PROBLEM TO SOLVE: Below this line is a listing that includes pictures. Copy exactly, and only, the lines from the one containing "Open the 版本切换 menu item" through the one containing "You are a GUI"; the pictures do not go in the copy.

GIVEN ENTRIES:
◆ ◆ ◆
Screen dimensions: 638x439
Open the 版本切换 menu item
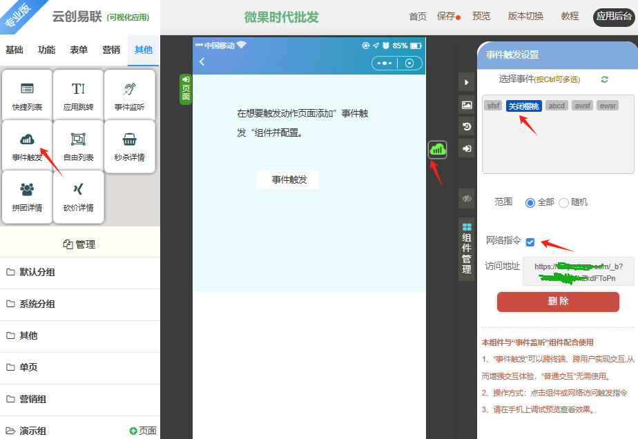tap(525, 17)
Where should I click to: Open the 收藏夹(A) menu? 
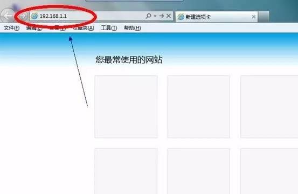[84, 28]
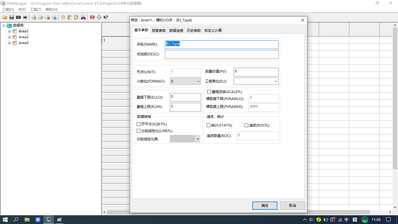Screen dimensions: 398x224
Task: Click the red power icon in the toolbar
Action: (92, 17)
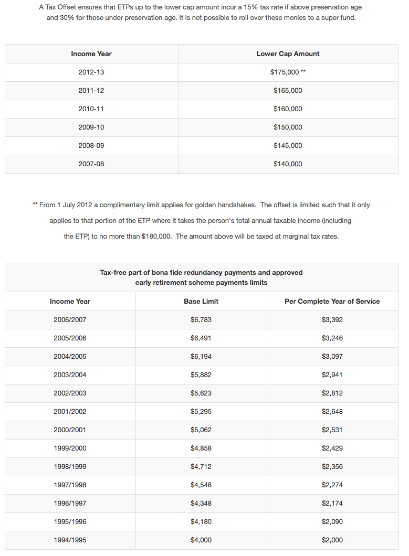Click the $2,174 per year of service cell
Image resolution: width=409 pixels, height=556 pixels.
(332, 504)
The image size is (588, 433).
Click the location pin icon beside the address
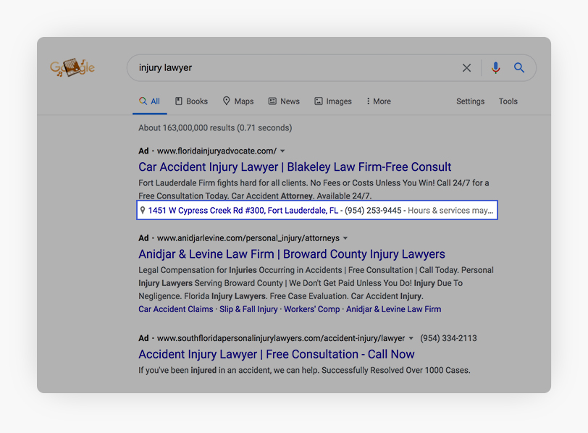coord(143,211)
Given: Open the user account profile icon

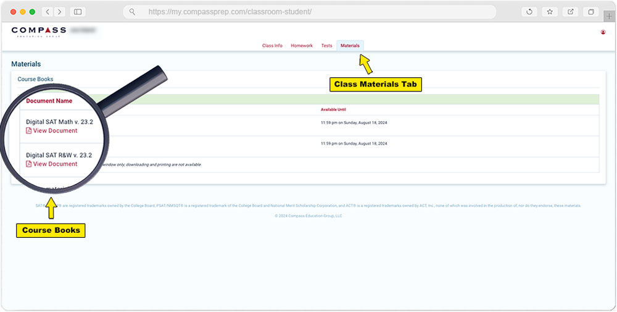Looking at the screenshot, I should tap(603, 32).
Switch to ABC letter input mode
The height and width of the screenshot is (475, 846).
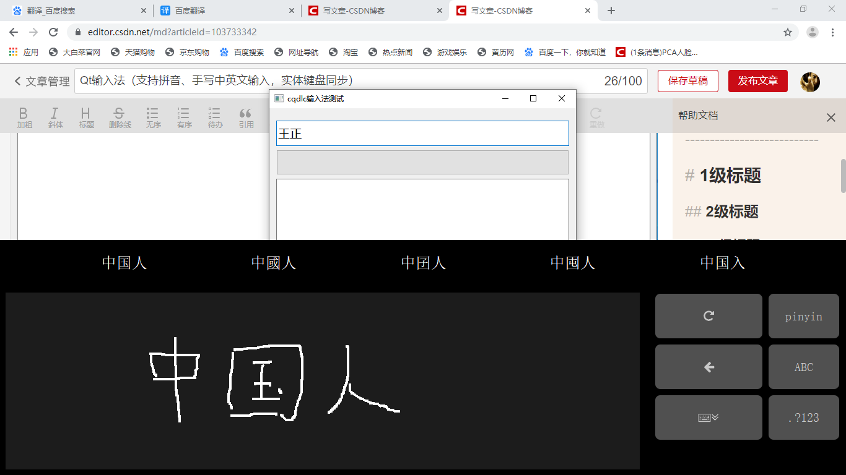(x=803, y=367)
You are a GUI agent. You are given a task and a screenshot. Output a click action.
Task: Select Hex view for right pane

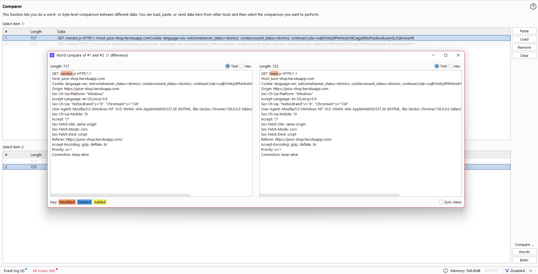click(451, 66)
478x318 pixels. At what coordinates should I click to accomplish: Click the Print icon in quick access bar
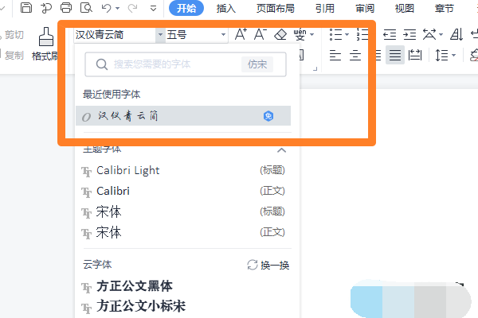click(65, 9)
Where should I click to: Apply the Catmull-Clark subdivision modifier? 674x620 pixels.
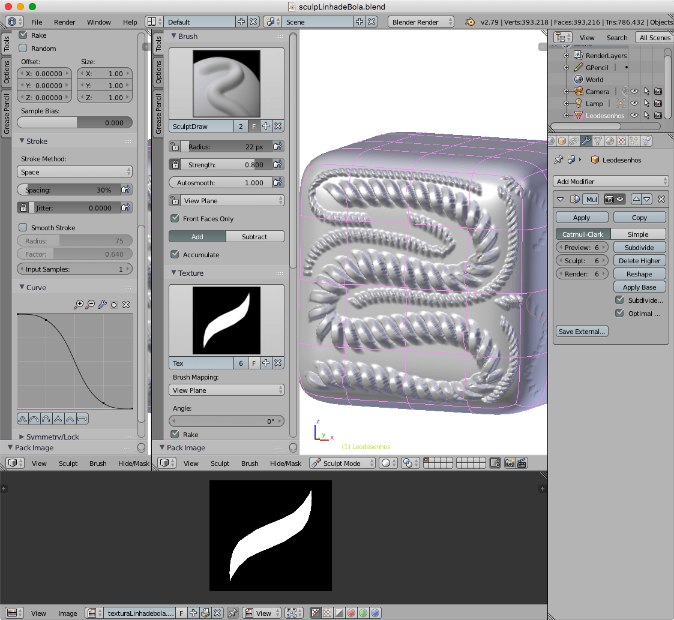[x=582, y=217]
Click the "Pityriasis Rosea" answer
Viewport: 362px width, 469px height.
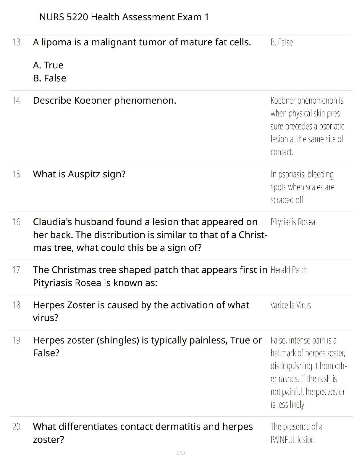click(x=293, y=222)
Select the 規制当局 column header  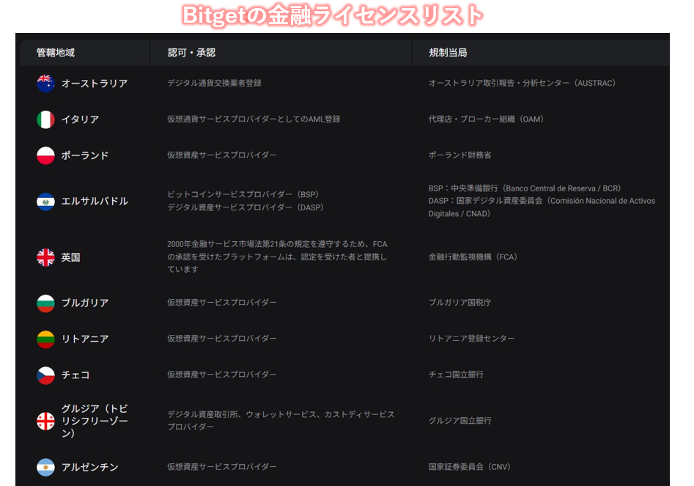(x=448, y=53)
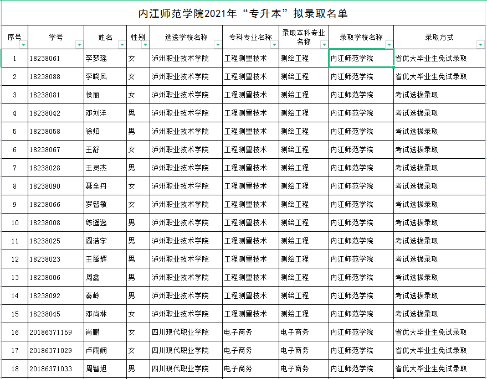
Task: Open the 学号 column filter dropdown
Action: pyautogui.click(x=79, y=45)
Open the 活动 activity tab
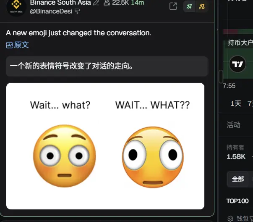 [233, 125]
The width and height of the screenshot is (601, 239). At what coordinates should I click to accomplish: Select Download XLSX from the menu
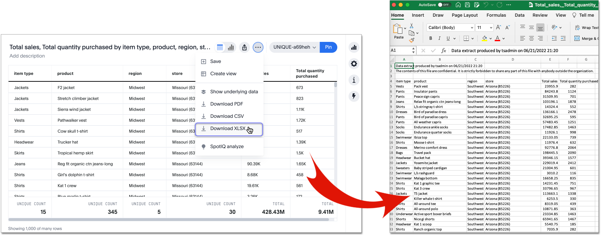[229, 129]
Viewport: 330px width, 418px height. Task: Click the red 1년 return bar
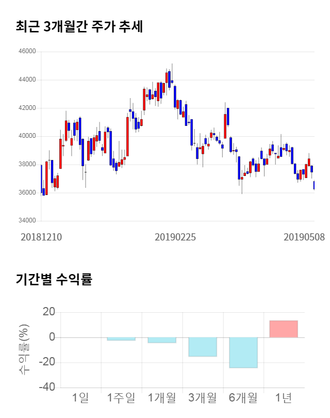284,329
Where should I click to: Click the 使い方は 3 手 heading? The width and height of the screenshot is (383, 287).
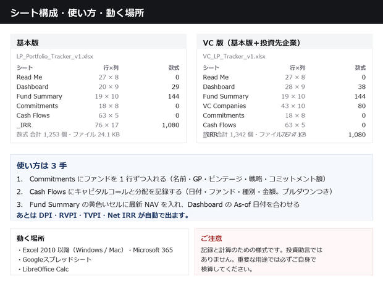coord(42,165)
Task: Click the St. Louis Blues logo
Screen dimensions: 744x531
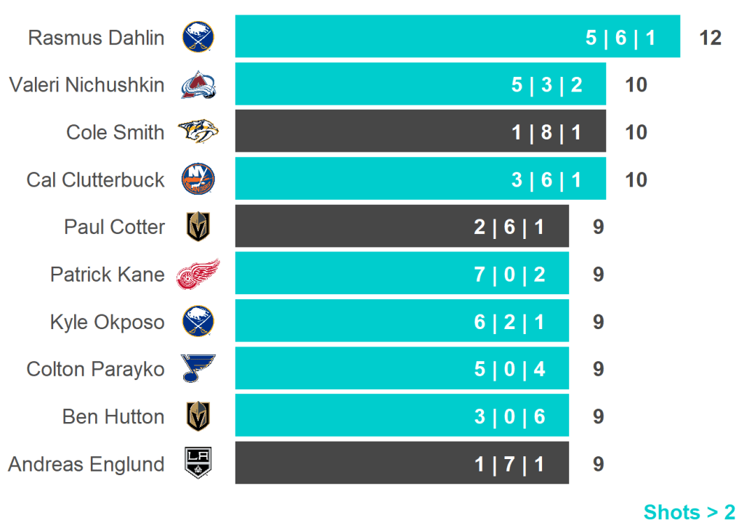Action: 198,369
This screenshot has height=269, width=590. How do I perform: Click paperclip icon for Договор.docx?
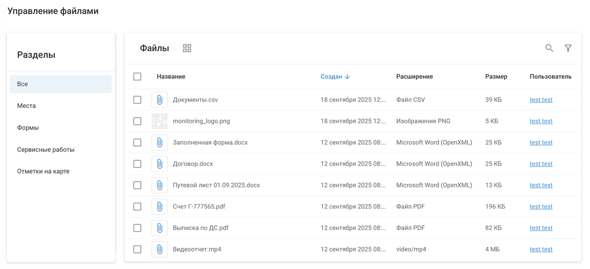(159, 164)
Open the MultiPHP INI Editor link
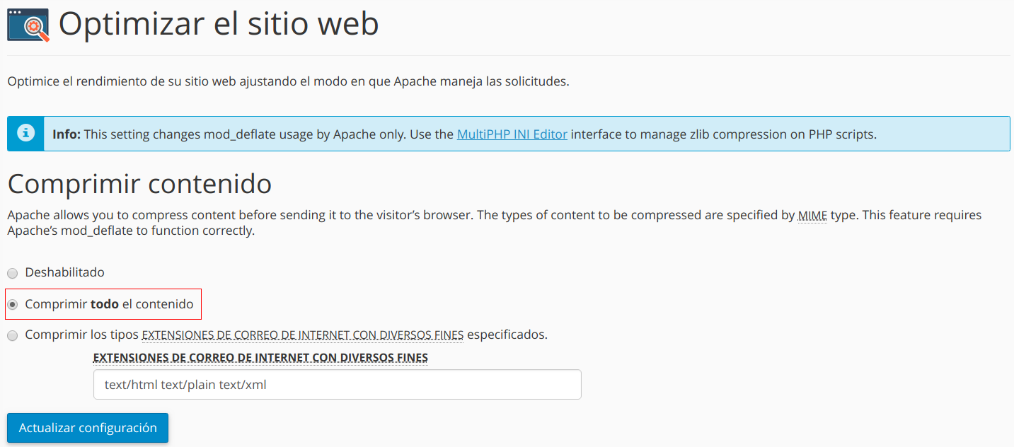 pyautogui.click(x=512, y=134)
◆ ◆ ◆
TASK OUTPUT:
Open the 版本切换 menu item
tap(525, 17)
Where should I click to: Open the 收藏夹(A) menu? 
[84, 28]
Screen dimensions: 398x224
Task: Click the red power icon in the toolbar
Action: (92, 17)
Click the $2,174 per year of service cell
Image resolution: width=409 pixels, height=556 pixels.
(332, 504)
The image size is (588, 433).
Click the location pin icon beside the address
coord(143,211)
Given: Open the user account profile icon

Looking at the screenshot, I should tap(603, 32).
Switch to ABC letter input mode
The height and width of the screenshot is (475, 846).
(x=803, y=367)
You are a GUI agent. You are given a task and a screenshot. Output a click action.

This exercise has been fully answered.